Overall, MIC and MBC of the TL and TNL were significantly decreased compared with the conventional tobramycin, which indicates that we succeeded in enhancing the antibiotic activity by using liposomes as a drug vehicle. Prior studies have also succeeded in improving the delivery of conventional tobramycin [28,76]; for instance, Marier et al., 2003, used liposomal tobramycin to treat pulmonary infections caused by Pseudomonas aeruginosa in rats [75]. Moreover, tobramycin liposomes exhibited strong bactericidal activity against a large range of resistant bacteria, including Gram negative bacteria [79].

This could be due to the presence of the armA gene (the aminoglycoside resistant methyltransferase), in all the A. baumannii isolates, which confers a high level of resistance to a wide range of aminoglycoside agents, including tobramycin [80,81,82]. This gene functions at the target site through methylation, which prevents the drug from recognizing its target site [80]. Biofilms are a community of bacteria embedded in a self-produced extracellular polymeric substance. The complex structure of biofilms prevents the entry of most antibiotics, and can mediate the adhesion of bacteria to various surfaces.
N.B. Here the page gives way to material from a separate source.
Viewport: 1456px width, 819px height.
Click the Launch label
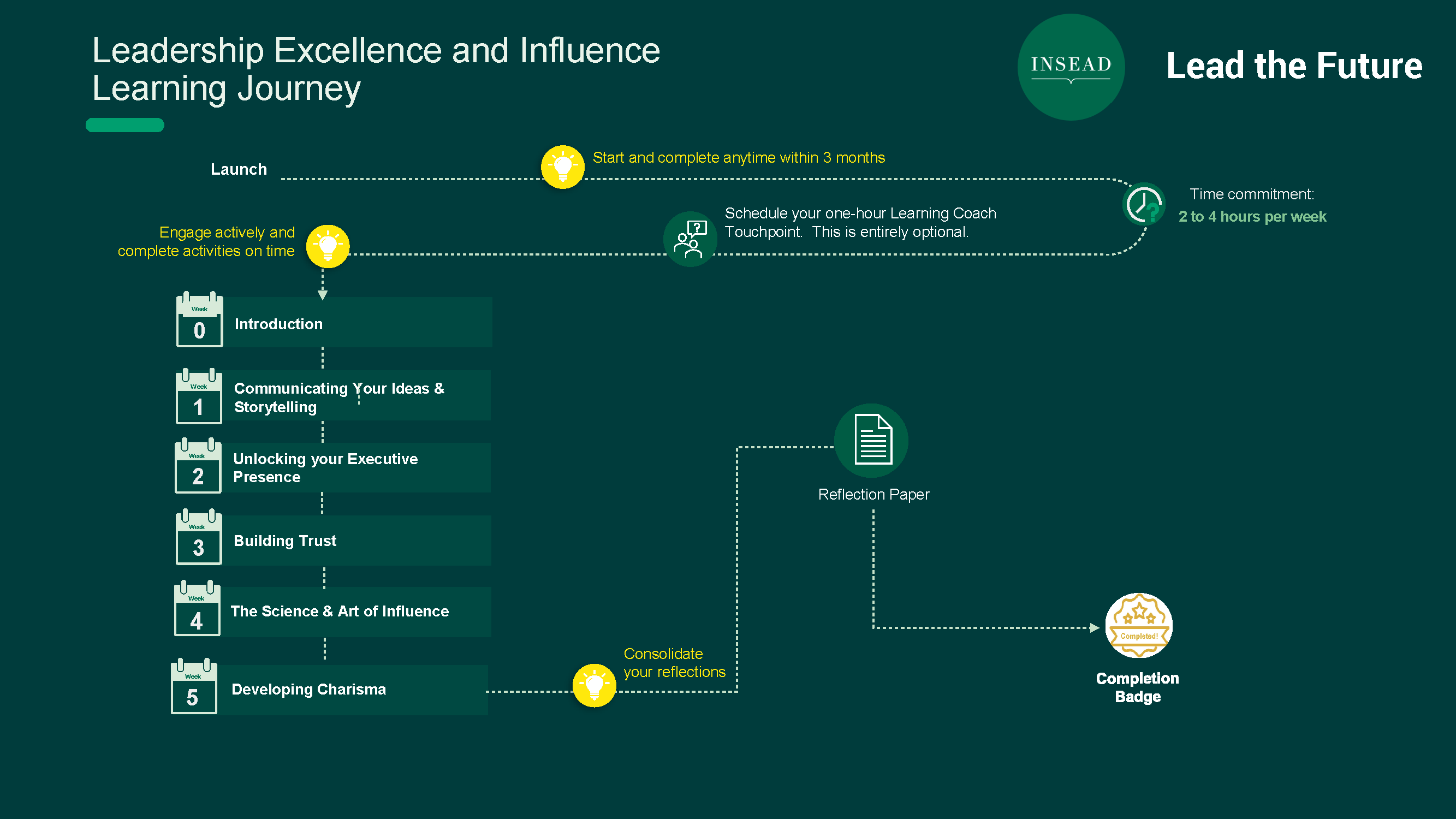(239, 169)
Bacteria within biofilm can be up to 1000 times more resistant than its planktonic phenotypes [83]. It is known that NAC has antibiofilm activity. The activity includes several mechanisms, including the reduction of the biofilm formation process, the reduction of the matrix production or the disruption of the formed biofilms as in the current study [12,58,84,85]. Scientifically, the N-acetyl cysteine activity may have played a role as an antibiofilm and mucolytic agent [11,12,19]. The increased reduction activity of the encapsulated tobramycin compared with free tobramycin was reported by Sans-Serramitjana et al., (2017), who reported that the encapsulation resulted in a decreased minimal biofilm eradication concentration (MBEC) of the used drug for all tested P. aeruginosa isolates [86]. These results are compatible with our results; the encapsulation of tobramycin increased the reduction activity against the tested organisms. The activity of tobramycin in the liposome forms were also reported against Burkhoderia cepacia biofilms [71]. A study by Marchese et al., was conducted to test the antibiofilm activity of NAC alone, or with antibiotics on biofilms formed by E. coli isolates. The results were similar to the current study [85]. In addition to the NAC inhibition of the biofilm matrix production in all the tested E. coli isolates, they found that NAC at concentrations between 2 and 8 mg/mL disrupted mature biofilms. The highest reduction % against E. coli was 60% [85].

5. Conclusions

The encapsulation of tobramycin and N-acetylcysteine successfully reduced the MIC of the resistant high-risk Gram-negative pathogens. In comparison with the conventional form of tobramycin, the encapsulated tobramycin in liposomal (TL) and N-acetylcysteine-liposomal (TNL) formulations increased the antibacterial activity against the tested pathogens. The TL and TNL formulations reduced the biomass of the biofilms. Using liposomes as delivery systems may enhance the treatment of infections caused by multidrug-resistant high-risk pathogens. In addition, the encapsulation efficiency and the stability of the prepared formulations can be improved by assessing other preparation methods.